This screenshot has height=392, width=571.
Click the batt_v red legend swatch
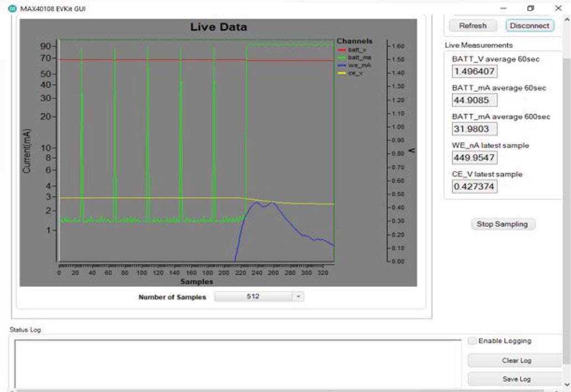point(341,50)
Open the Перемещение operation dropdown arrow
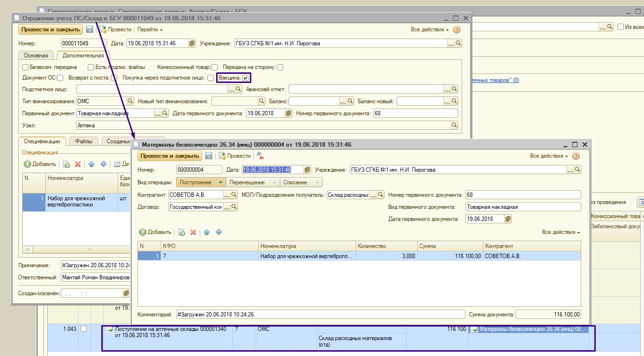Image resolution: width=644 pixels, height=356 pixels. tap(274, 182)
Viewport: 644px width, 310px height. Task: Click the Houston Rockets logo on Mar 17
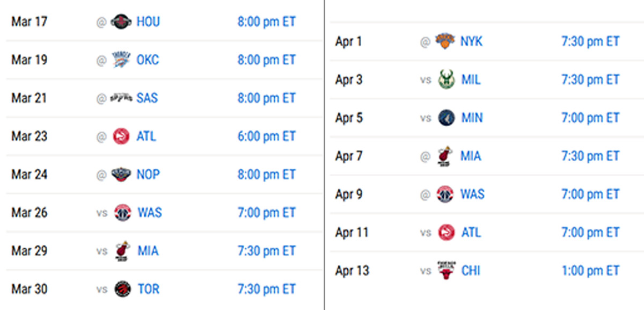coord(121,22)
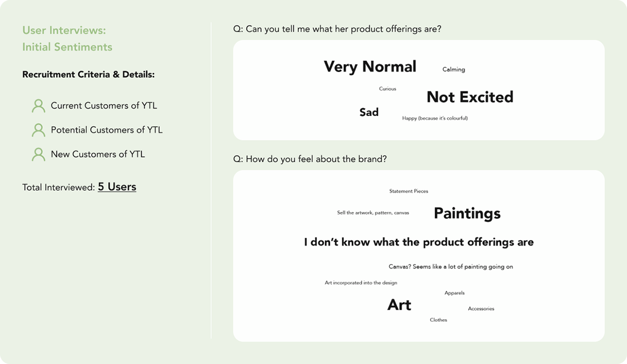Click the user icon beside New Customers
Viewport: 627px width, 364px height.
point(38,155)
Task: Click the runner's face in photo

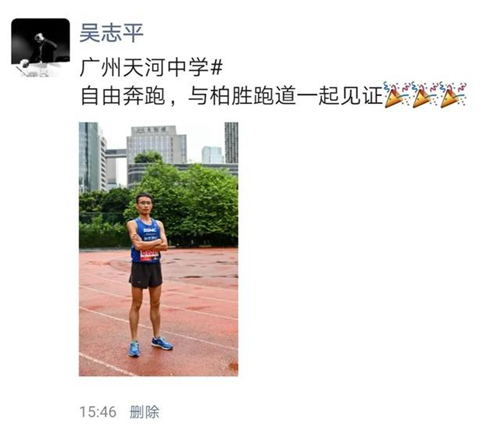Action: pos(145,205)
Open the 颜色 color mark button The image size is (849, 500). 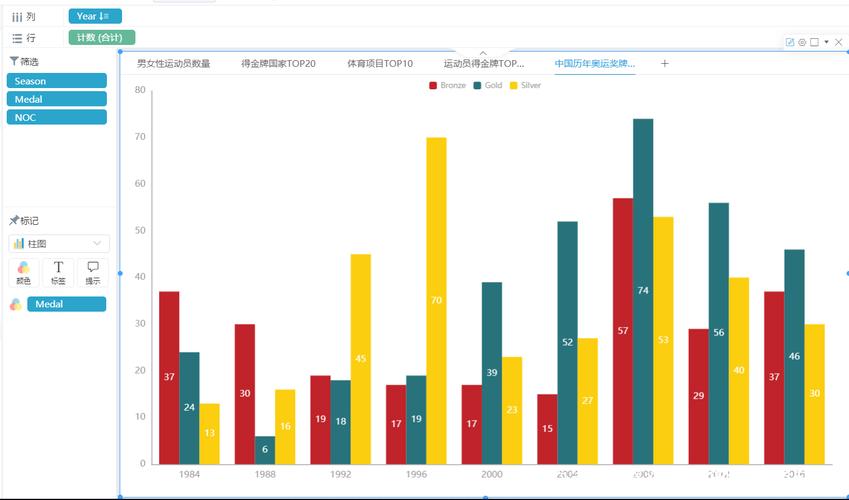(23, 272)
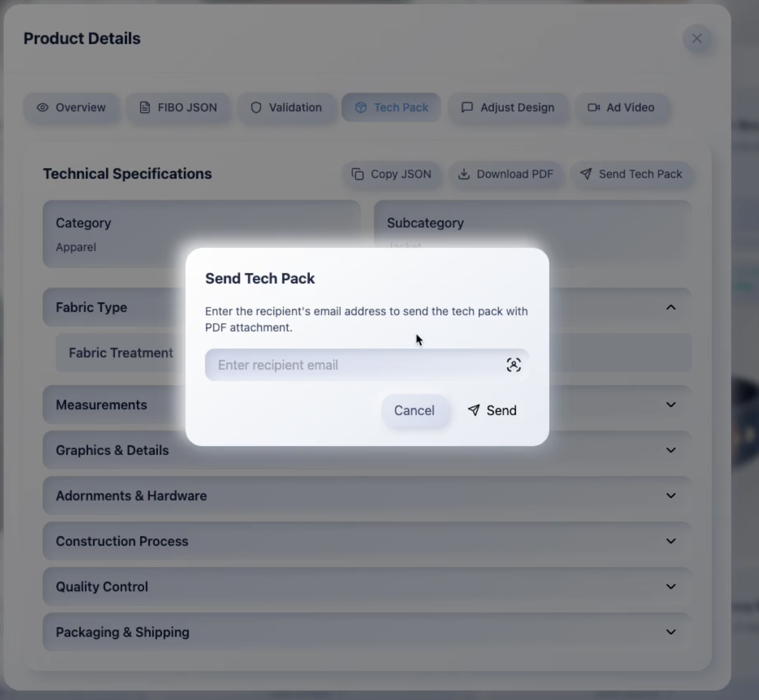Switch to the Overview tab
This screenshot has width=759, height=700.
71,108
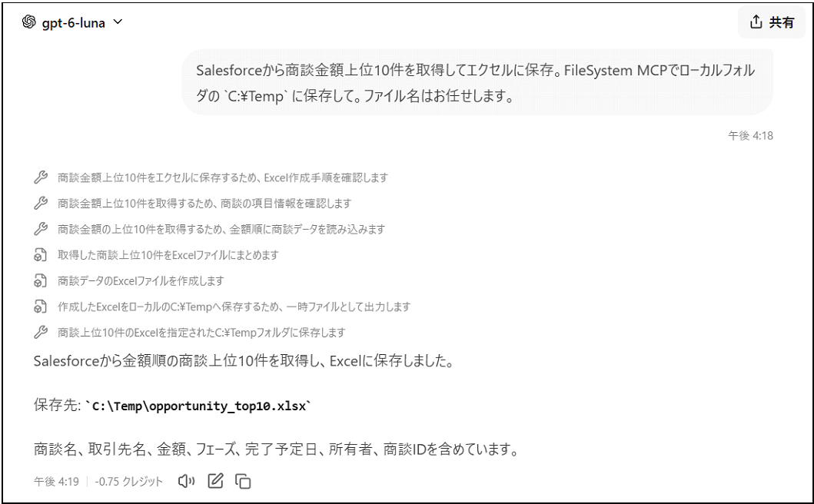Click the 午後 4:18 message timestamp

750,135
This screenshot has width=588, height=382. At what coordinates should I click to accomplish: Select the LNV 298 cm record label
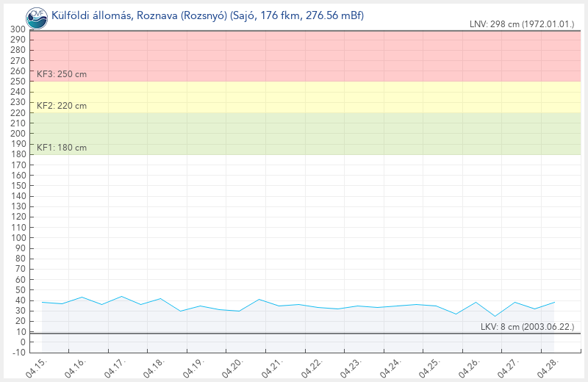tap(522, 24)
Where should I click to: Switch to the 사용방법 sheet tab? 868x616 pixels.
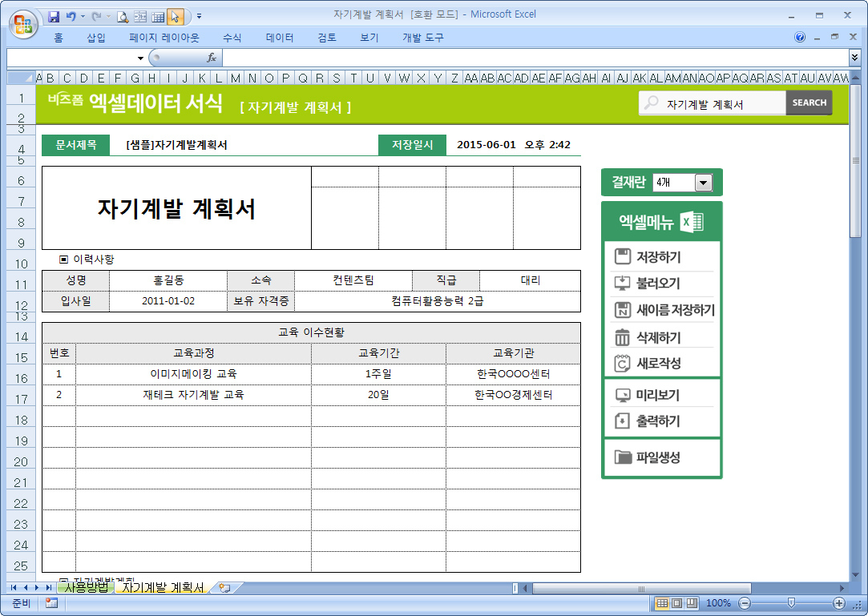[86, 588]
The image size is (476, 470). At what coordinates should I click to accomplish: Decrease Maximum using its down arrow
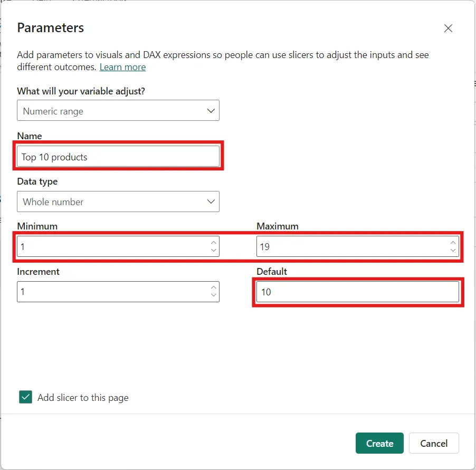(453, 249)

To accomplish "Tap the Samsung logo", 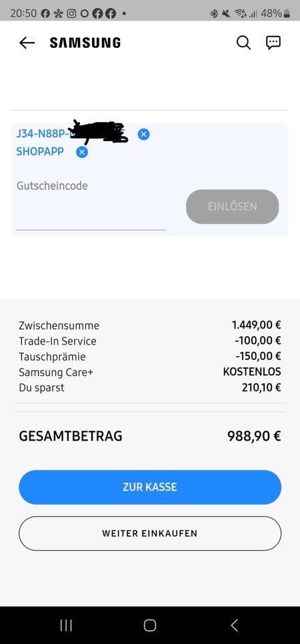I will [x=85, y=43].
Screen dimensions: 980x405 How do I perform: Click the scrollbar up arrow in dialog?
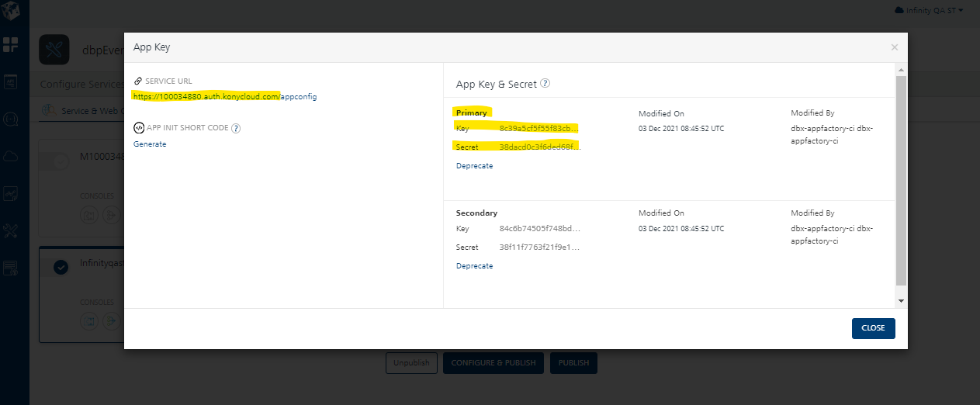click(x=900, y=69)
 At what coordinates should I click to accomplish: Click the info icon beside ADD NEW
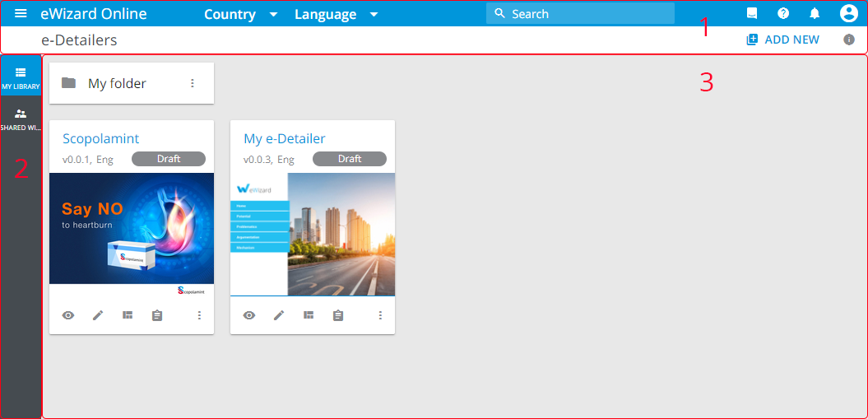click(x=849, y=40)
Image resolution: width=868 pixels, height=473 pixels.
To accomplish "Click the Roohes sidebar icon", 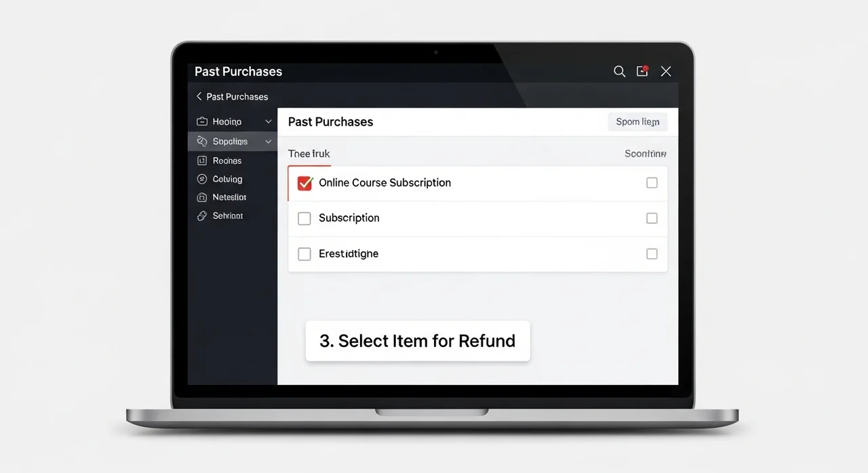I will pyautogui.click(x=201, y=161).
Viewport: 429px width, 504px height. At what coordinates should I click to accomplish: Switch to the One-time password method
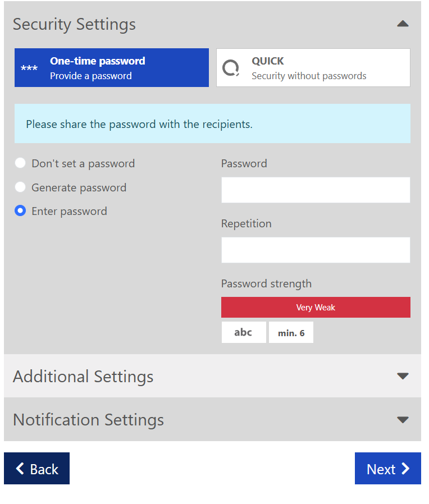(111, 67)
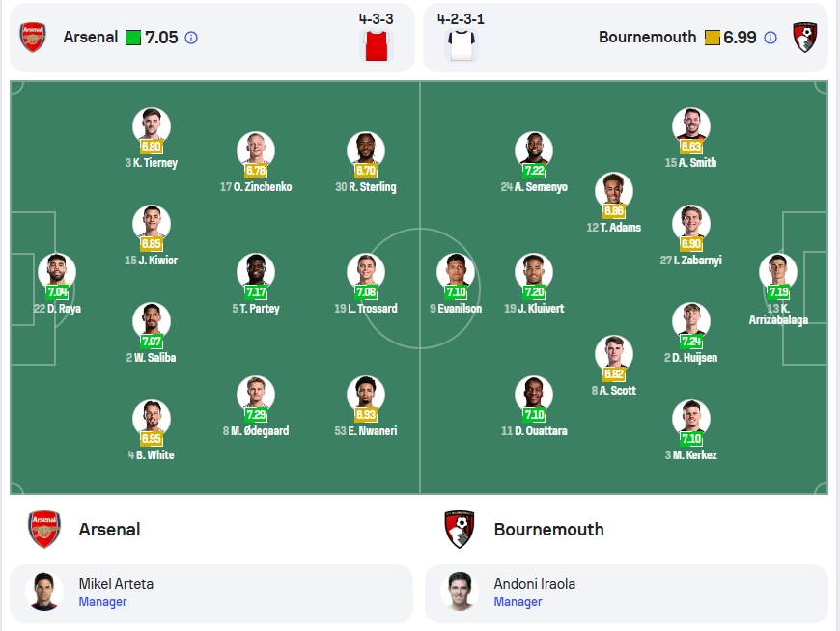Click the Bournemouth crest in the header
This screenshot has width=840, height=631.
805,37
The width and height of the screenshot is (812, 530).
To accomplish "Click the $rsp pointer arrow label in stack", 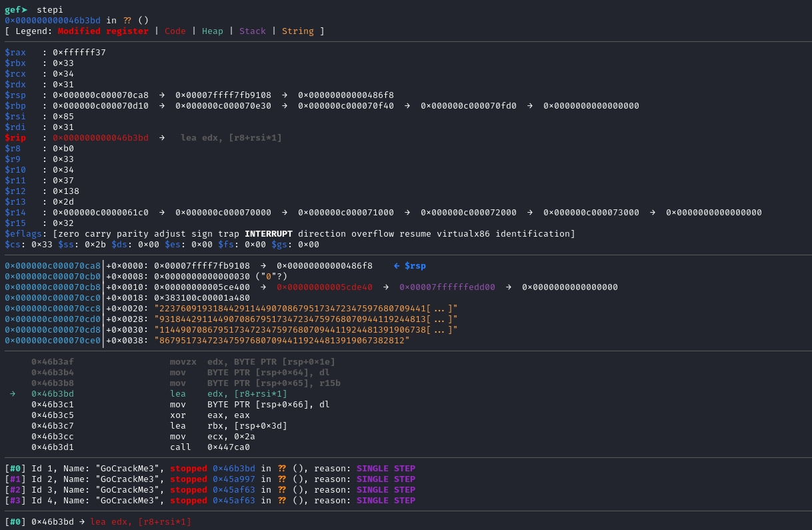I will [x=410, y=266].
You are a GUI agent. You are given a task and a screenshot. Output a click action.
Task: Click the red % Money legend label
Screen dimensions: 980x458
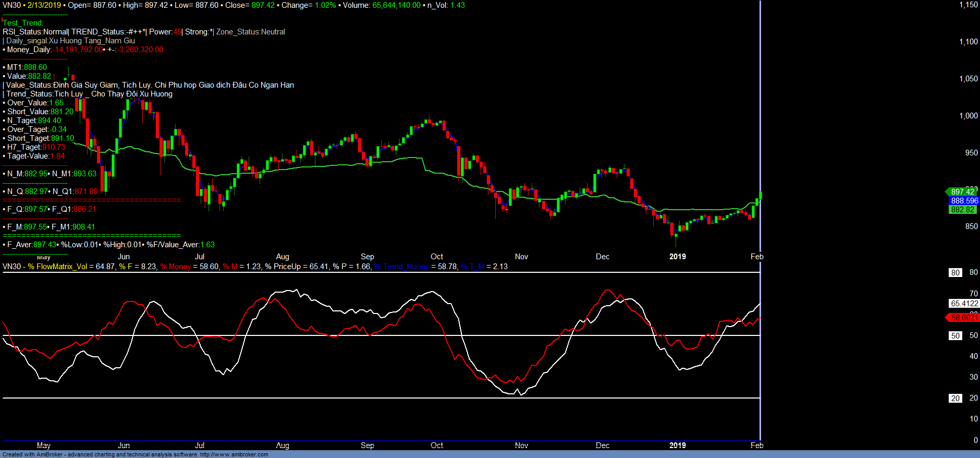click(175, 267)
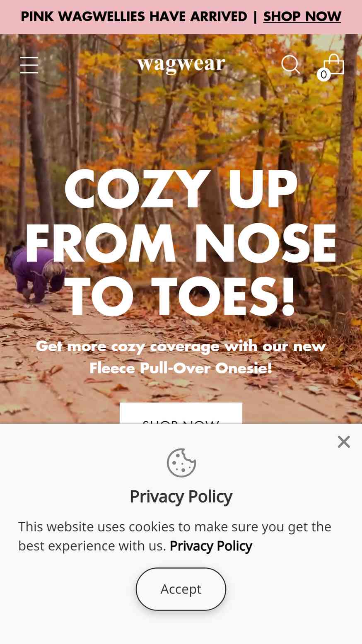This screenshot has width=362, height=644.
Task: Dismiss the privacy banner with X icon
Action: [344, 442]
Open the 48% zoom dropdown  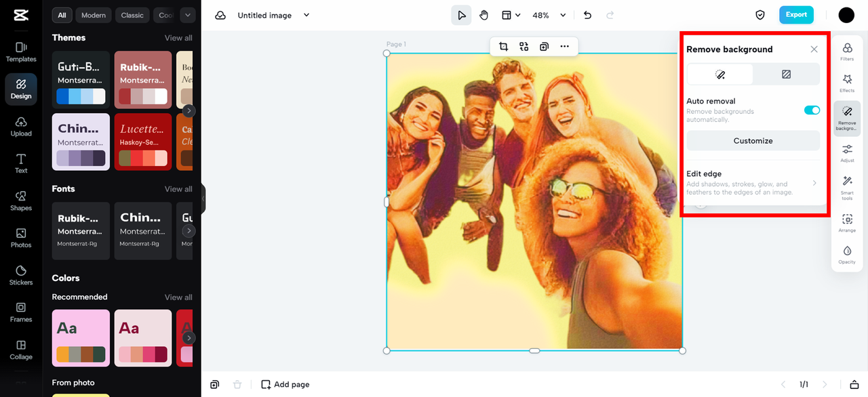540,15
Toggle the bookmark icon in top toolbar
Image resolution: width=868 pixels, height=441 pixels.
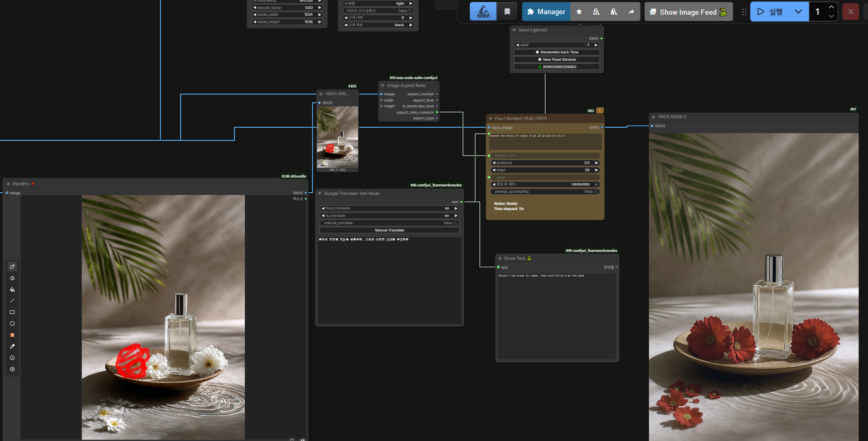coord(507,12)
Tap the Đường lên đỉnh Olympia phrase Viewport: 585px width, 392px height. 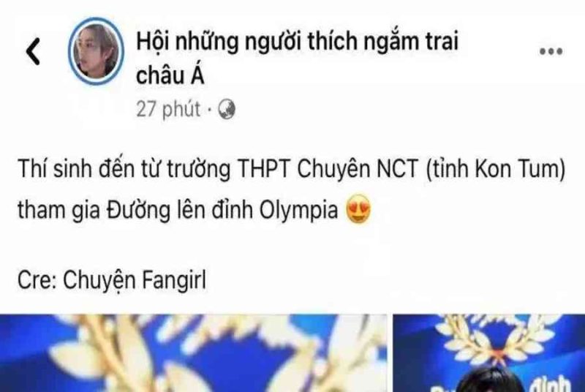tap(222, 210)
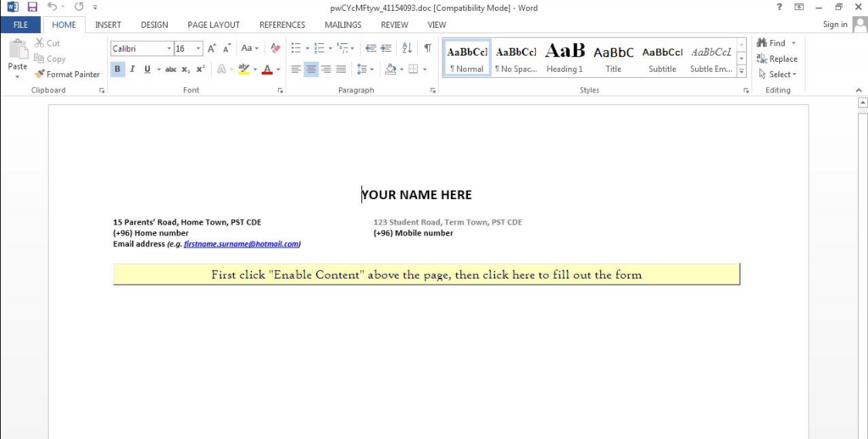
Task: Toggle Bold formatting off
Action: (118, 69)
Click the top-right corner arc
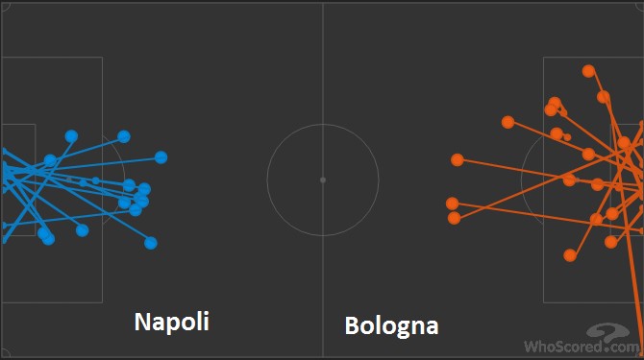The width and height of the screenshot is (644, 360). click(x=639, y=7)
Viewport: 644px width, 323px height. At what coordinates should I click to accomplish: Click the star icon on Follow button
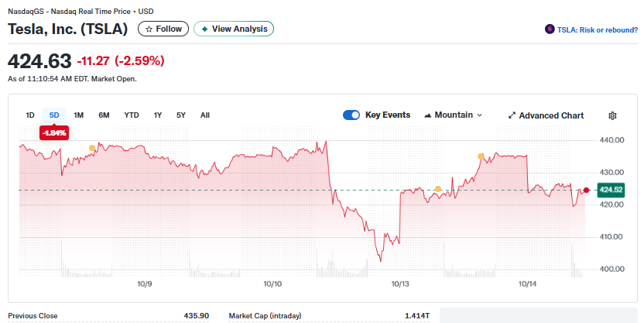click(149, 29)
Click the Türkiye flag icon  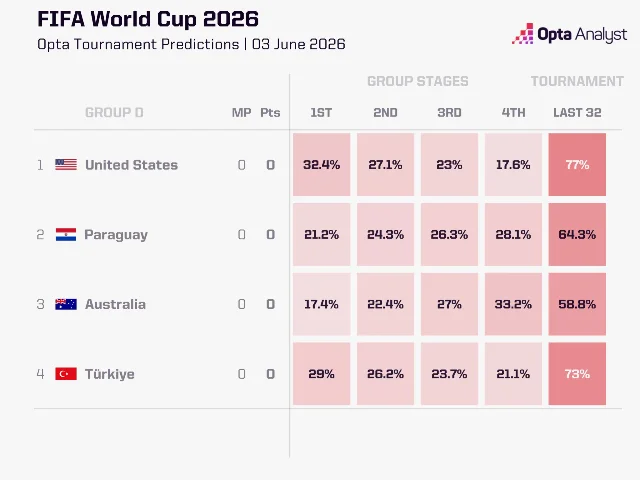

::::::::

Task statement. Leave every picture out and write out, word for word, the lines from the one that contains "Click the top-right corner arc" through the last line of the records.

Response to the exercise.
Click the top-right corner arc
The width and height of the screenshot is (644, 360). click(x=639, y=7)
Viewport: 644px width, 323px height. At what coordinates should I click to accomplish: Click the star icon on Follow button
click(149, 29)
Click the Türkiye flag icon  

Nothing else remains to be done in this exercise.